For several decades, the General Agreement on Tariffs and Trade was applied on a provisional basis. It was a multilateral agreement containing rules relating to trade in goods, and although it operated like a permanent agreement, it was without a permanent institutional framework, and was serviced by an ad hoc Secretariat.
The WTO now provides a permanent institutional framework for the multilateral trading system, with its own Secretariat. In addition, the WTO not only covers trade in goods, as the GATT rules did, but also trade in services and trade-related aspects of intellectual property rights. Also, the dispute settlement mechanism has been considerably strengthened in the WTO.
The GATT was a set of rules, with no institutional foundation, applied on a provisional basis. The WTO is a permanent institution with a permanent framework and its own secretariat.
The GATT rules applied to trade in goods. The WTO Agreement covers trade in goods, trade in services and trade-related aspects of intellectual property rights.

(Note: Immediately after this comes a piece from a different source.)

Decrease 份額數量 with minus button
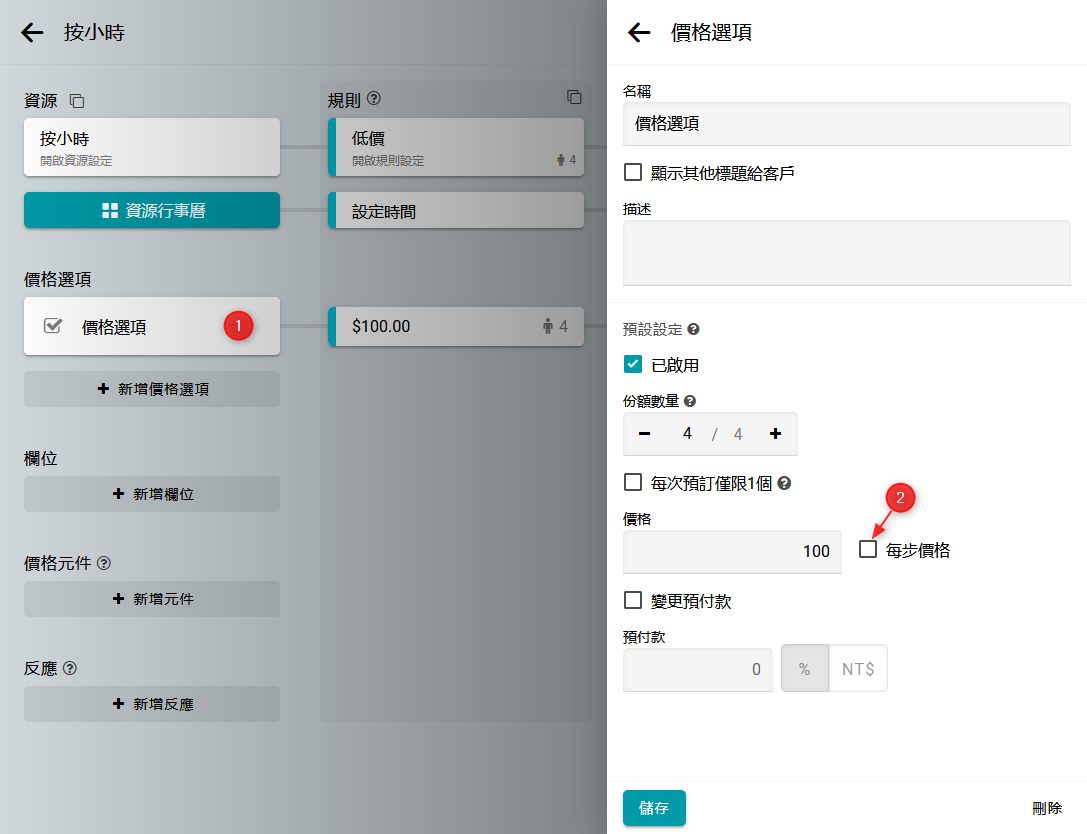The height and width of the screenshot is (834, 1087). point(645,434)
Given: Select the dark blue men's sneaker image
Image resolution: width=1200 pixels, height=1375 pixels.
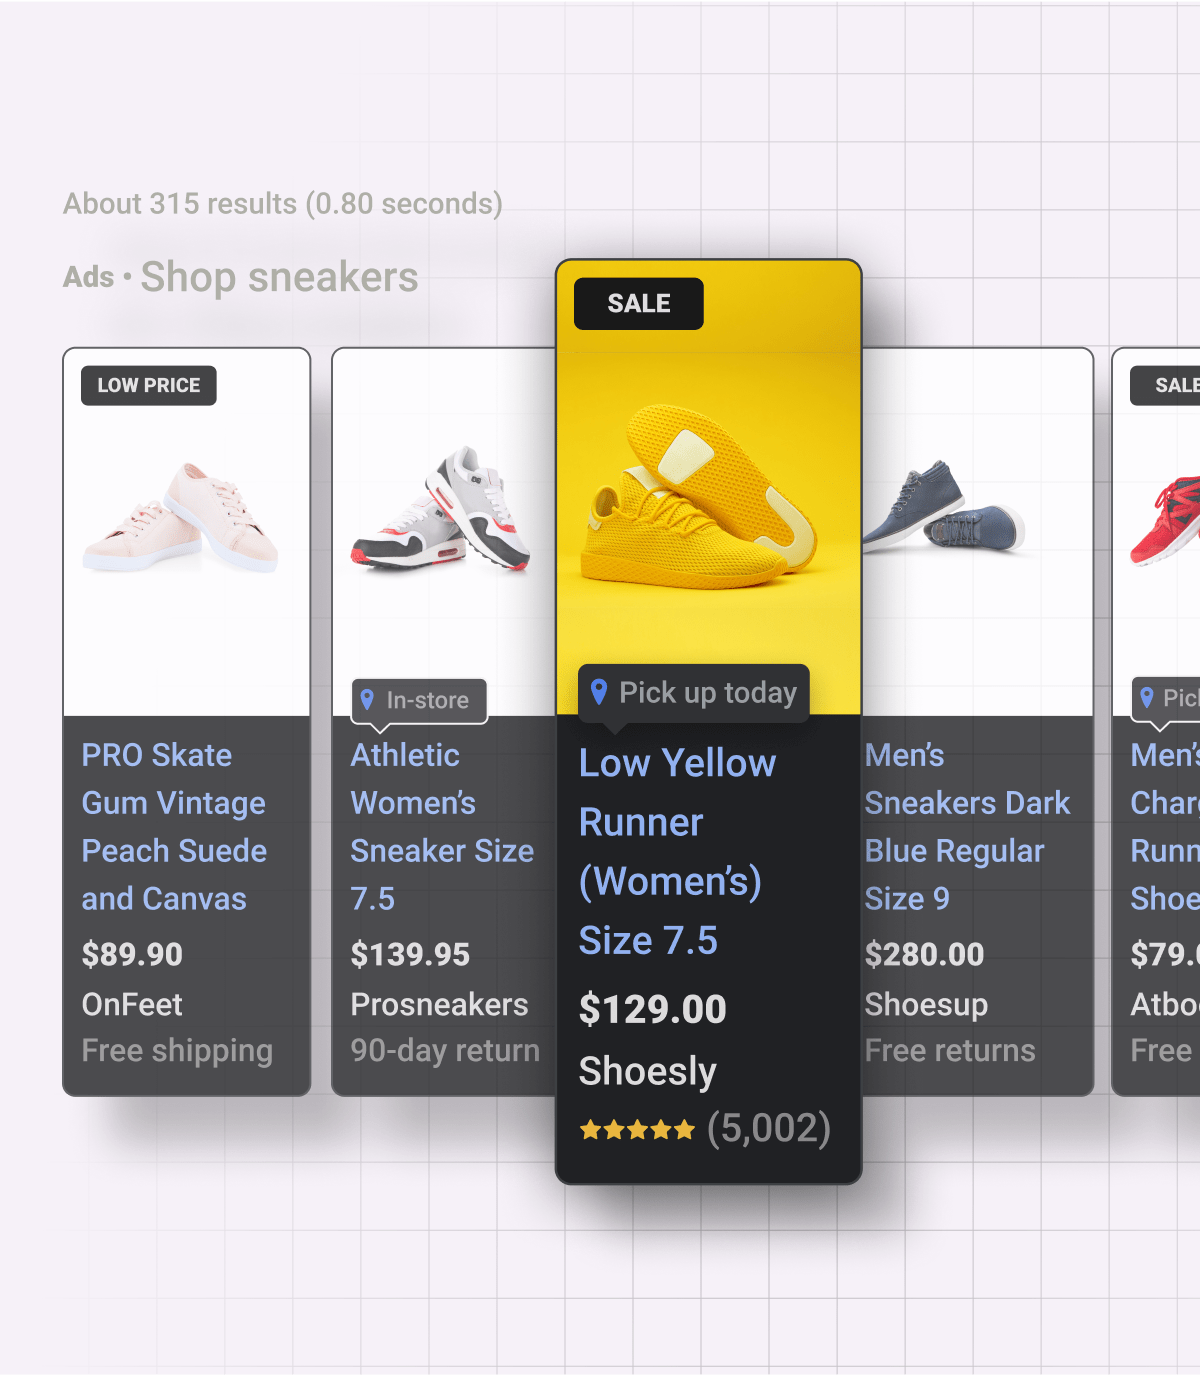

Whilst the GATT was a multilateral instrument, a series of new agreements were adopted during the Tokyo Round on a plurilateral-that is, selective-basis, causing a fragmentation of the multilateral trading system. The WTO has been adopted, and accepted by its Members, as a single undertaking: the agreements which constitute the WTO are all multilateral, and therefore involve commitments for the entire membership of the organization.
(4) Dispute settlement
The WTO dispute settlement system has specific time limits and is therefore faster than the GATT system; it operates more automatically, thus ensuring less blockages than in the old GATT; and it has a permanent appellate body to review findings by dispute settlement panels. There are also more detailed rules on the process of the implementation of findings.